If you think of self-publishing your novel as a business with significant investments at stake, you must be able to answer tough questions and do diligent research. A harrowing truth is that many independent authors don’t even read other self-published novels. To pursue self-publishing and not read self-published novels would be like spending your life’s savings on stock from Wal-Mart, even though you prefer to shop at Target. If that metaphor isn’t good enough for you, how about the honest truth that if you as a potential self-published author don’t spend money on other self-published authors’ books, why do you think that people will spend money on yours?
Reading (and researching) self-published novels will not only give you insight into how the market operates and succeeds, but it might even provide ideas on how to manage your book or avoid mistakes that others have made. In speaking on her experience, Shea lamented her early slip-ups in her novel Shagoon, and she spoke candidly about a particular rookie mistake that spurred unfair reviews on Amazon—she accidentally provided access to the eBook before the final copyedit had been done. I’d say her reviews are steadily recovering, and the quality of her novel will overcome those early reviews, but she’ll be the first to tell you that she wants those avoidable poor reviews back. Semegran spoke to the idea of reading other indie authors as recognizing the market that you’re in, and when he began picking up other self-published books, he realized the beauty offered to readers from the self-published world.
The curious and absolutely appealing aspect of self-publishing is when authors purposefully turn away from traditional publishing because representation doesn’t match the goals authors have for their books. Despite how enticing a contract from big-time publishing houses may seem, self-publishing allows autonomy and independence that cannot be matched.
One example would be Ashleigh Nugent, self-published author of Locks, who realized, “I didn’t want to keep spending energy on the ‘gatekeepers’ [agents]. I wanted to spend my time and energy on myself and prove the audience gets it [Locks].” After self-publishing, Nugent received representation from an agency in Liverpool, but that representation developed from his positive motivation to pursue self-publishing.
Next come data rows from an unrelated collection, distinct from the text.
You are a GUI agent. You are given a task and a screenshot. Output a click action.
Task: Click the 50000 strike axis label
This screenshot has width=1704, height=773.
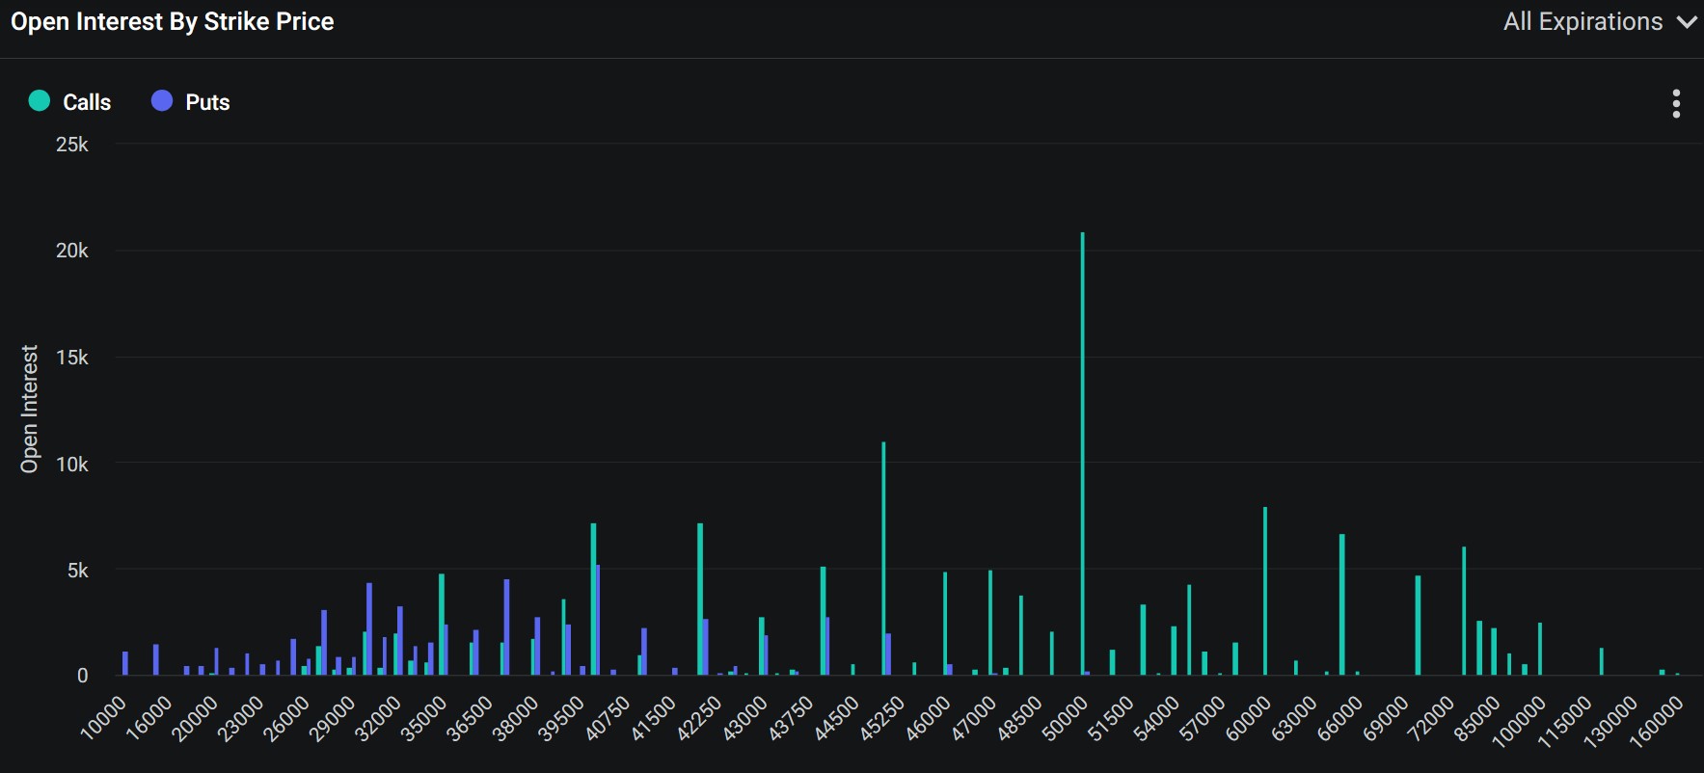(x=1066, y=719)
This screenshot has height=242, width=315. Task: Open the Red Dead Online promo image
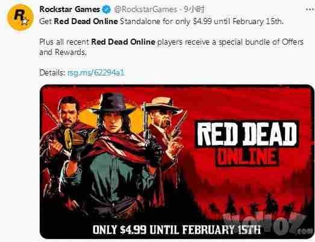[177, 162]
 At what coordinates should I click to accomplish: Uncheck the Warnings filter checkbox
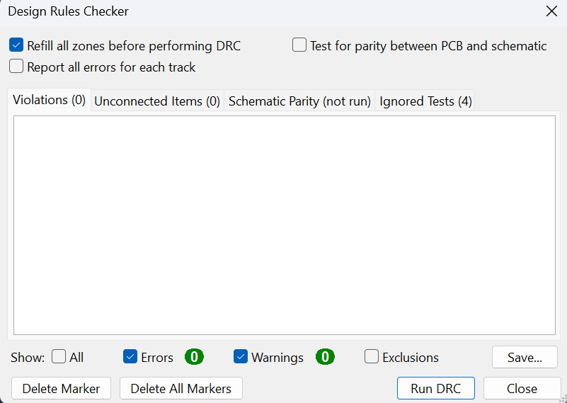click(241, 357)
When asked about his reasons for being an independent author to launch his career, he answered, “I didn’t want to have the thought that someone was looking over my shoulder, and, in that way, I could speak with pure honesty. [Self-publishing] allowed me to write without fear.” Fear, in a sense, that his words would be misunderstood by someone who wouldn’t allow him to have the authority he desired or, perhaps, couldn’t understand his work anyways.
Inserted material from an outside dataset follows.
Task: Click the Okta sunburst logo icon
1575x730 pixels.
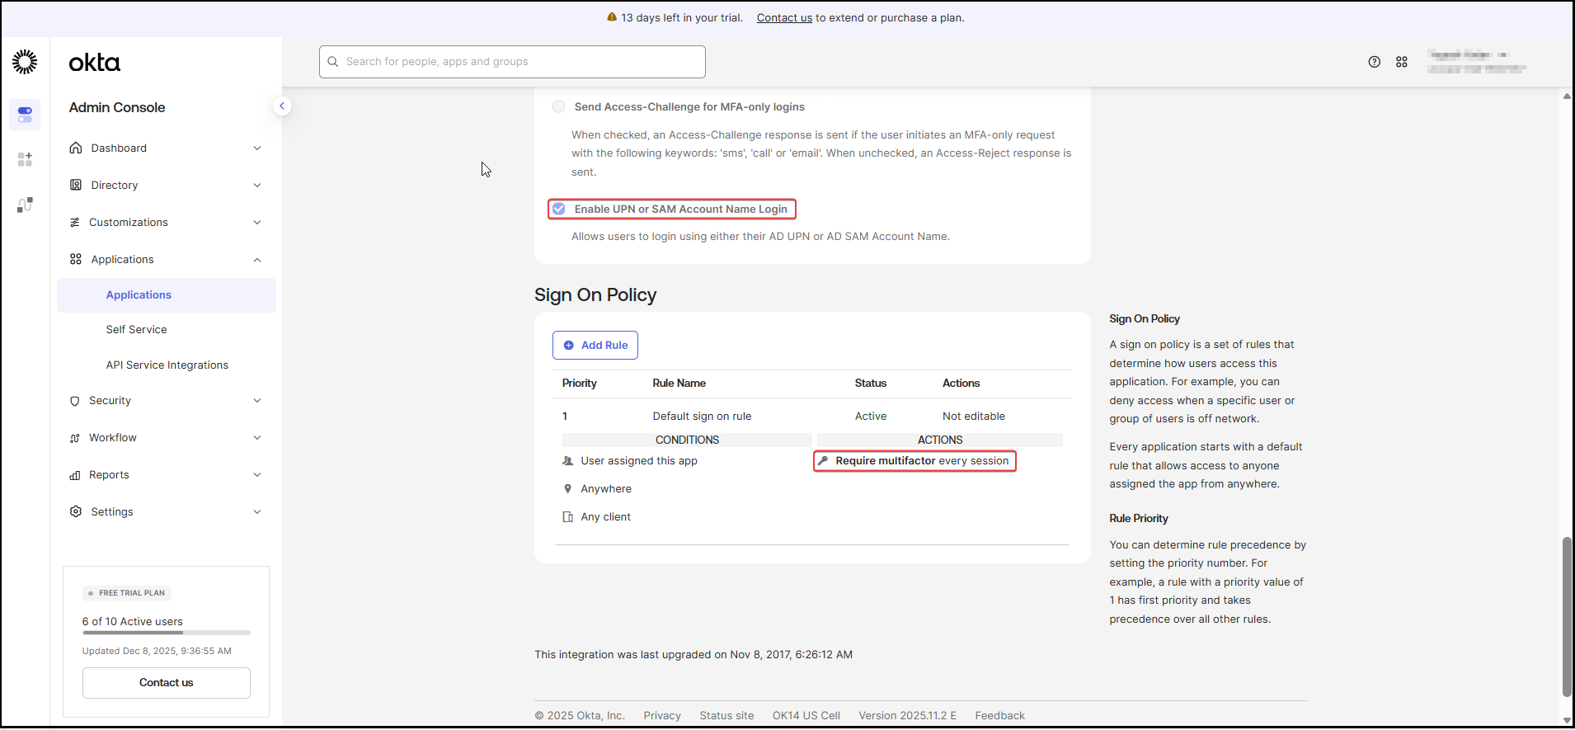Action: click(x=25, y=62)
Kanika Batra, author of Honeytrap, sought self-publishing despite having multiple offers for representation from acclaimed publishing houses. Her reasoning for financing her book developed from simple business mathematics: “For five years of writing, preceded by two years of research, 15 percent of each book sale was not the amount of return I was expecting, and I found it to be incredibly unfair.” Even in terms of support, she realized that, “unless you’re the next Gillian Flynn or James Patterson, you’re pretty much on your own when it comes to selling your work [through traditional publishing]. Sure, your book will appear in some bookshops, and that’s exciting, but all the hard work falls upon you as the author.” So, with that logic, why not just keep the profits from sales, anyways?
As a self-published author, you are your own business with a special product. You’re able to build a handpicked team of trusted people who benefit only from the success of your book, not the publishing houses’ desires. You control the marketing all the way through, which means you decide how the image of your book communicates with your audience. Self-publishing shouldn’t be the rejection pile. In fact, considering all the positive aspects of self-publishing, financing your own project can be an incredible vehicle to claiming power over your novel.